= Pulverized coal injection method =

Method for improving the performance of a blast furnace

Pulverized coal injection is a method for improving the performance of a blast furnace.

==Background==

Iron is a metal that has fundamentally affected the way of life of human beings ever since the Iron Age. It is relatively abundant and can easily be extracted and modified due to its useful material properties, all of which result in low prices. After the Industrial Revolution (18-19th century), iron became a core material of industrial markets, its importance reflected in the phrase “iron is nation”; its production was directly regarded as an indication of national power. Especially after World War II, governments vigorously supported the growth of an iron industrial market, which significantly contributed to the development of a global economy. Iron is extracted from its ore and smelted in a metallurgical furnace called a "blast furnace".

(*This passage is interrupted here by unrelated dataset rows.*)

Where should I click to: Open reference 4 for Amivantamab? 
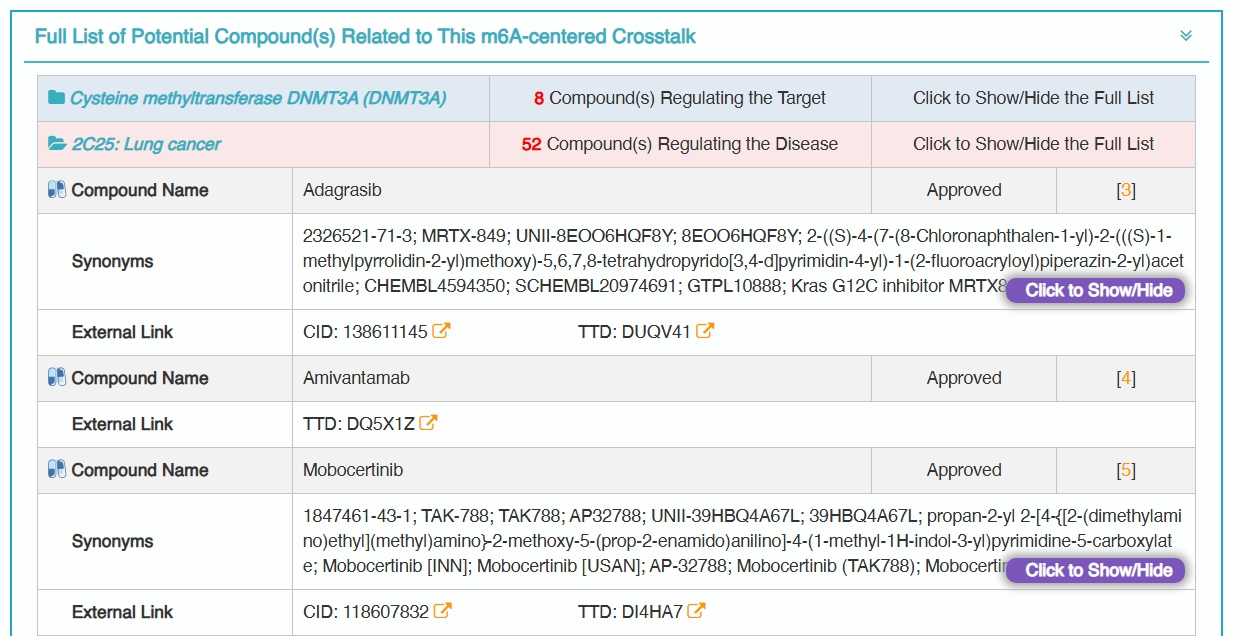pyautogui.click(x=1126, y=378)
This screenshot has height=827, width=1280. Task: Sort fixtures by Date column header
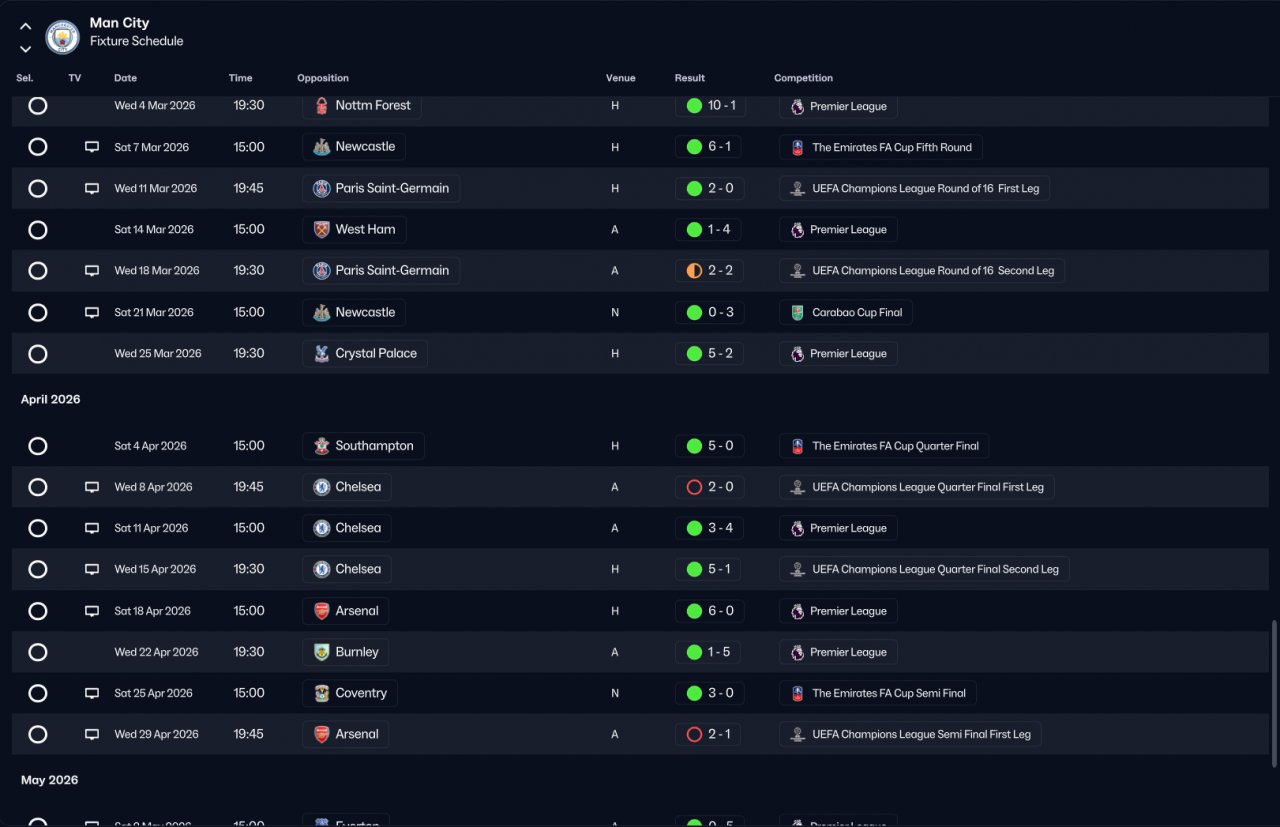click(125, 78)
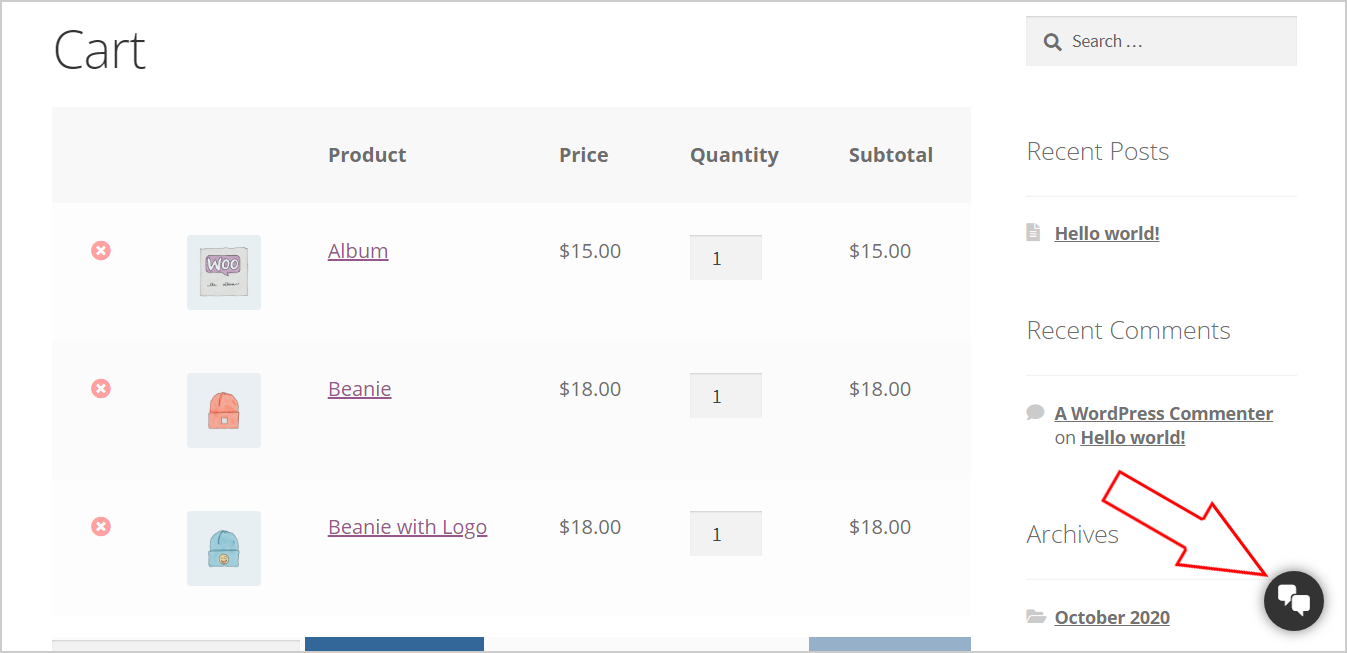Focus the Album quantity field
This screenshot has width=1347, height=653.
725,258
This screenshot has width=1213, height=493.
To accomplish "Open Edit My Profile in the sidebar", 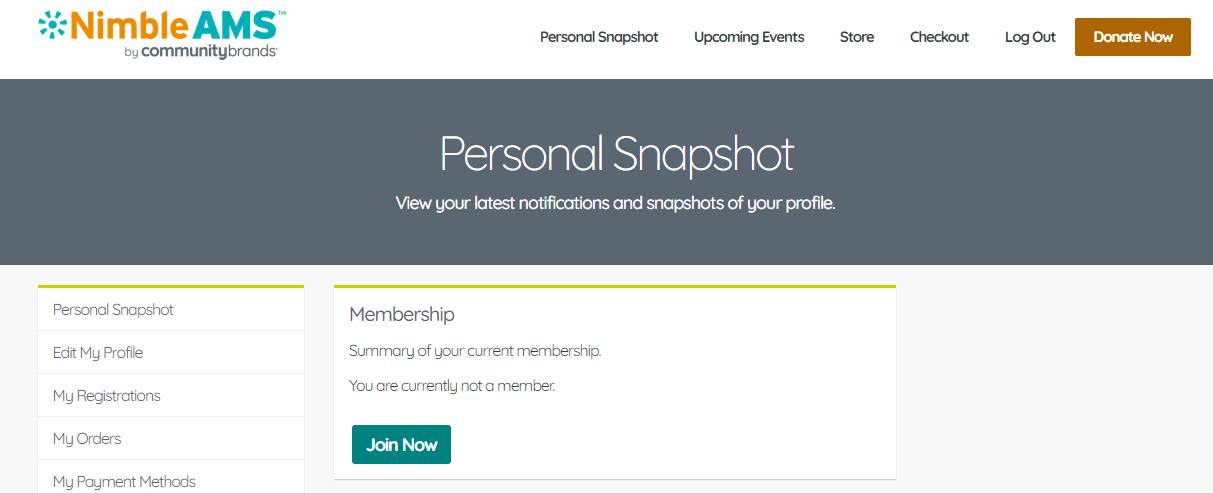I will click(98, 353).
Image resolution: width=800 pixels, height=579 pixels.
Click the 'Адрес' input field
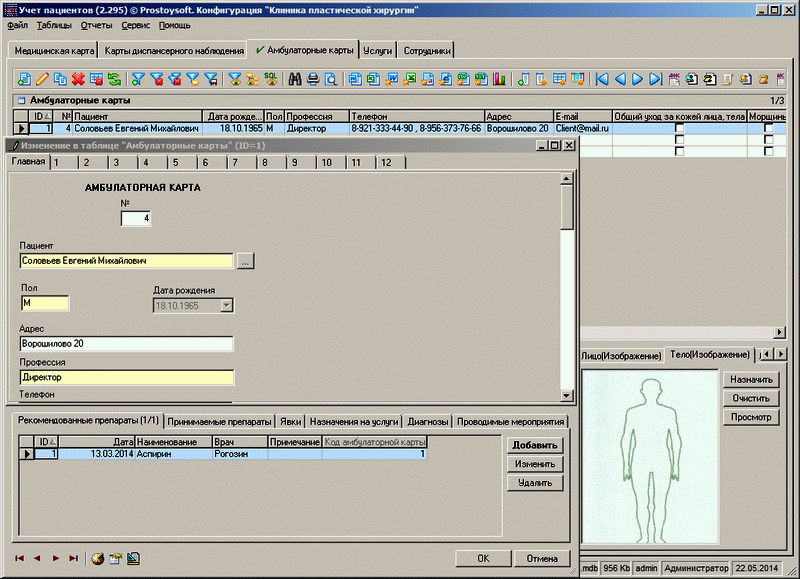pos(126,344)
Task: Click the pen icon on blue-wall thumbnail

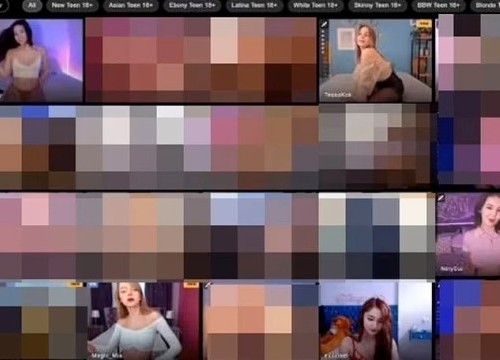Action: point(324,24)
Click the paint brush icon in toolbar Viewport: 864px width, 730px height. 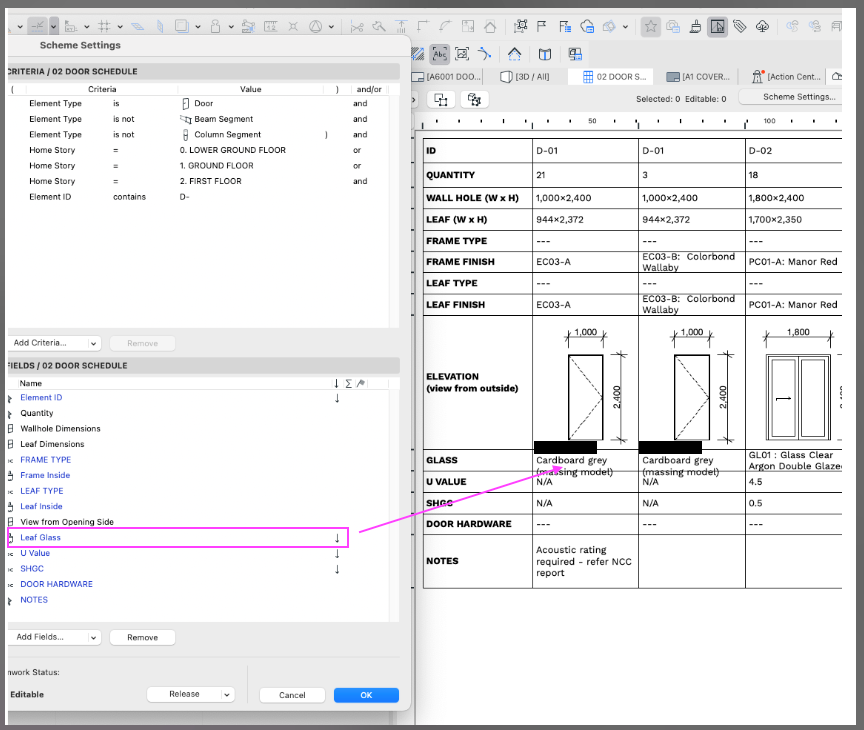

The blast furnace method is expected to survive into the 22nd century because of its efficient rate of iron production at competitive costs compared with other iron-making methods. Blast furnaces keep on improving with adaptations arising from new technologies driven by rising global demand, yet the main chemical process remains the same. But process improvement cannot solve many of the problems associated with blast furnaces. The rate of iron production is highly influenced by fluctuations in the world economy, and improving the operational efficiency of the process is of major concern. However, the biggest drawback of blast furnace operation is the inevitable carbon dioxide production from iron reduction processes, which is considered one of the major contributors in global warming. Accordingly, the Pulverized Coal Injection (PCI) method is becoming an internationally popular method for improving blast furnace operation.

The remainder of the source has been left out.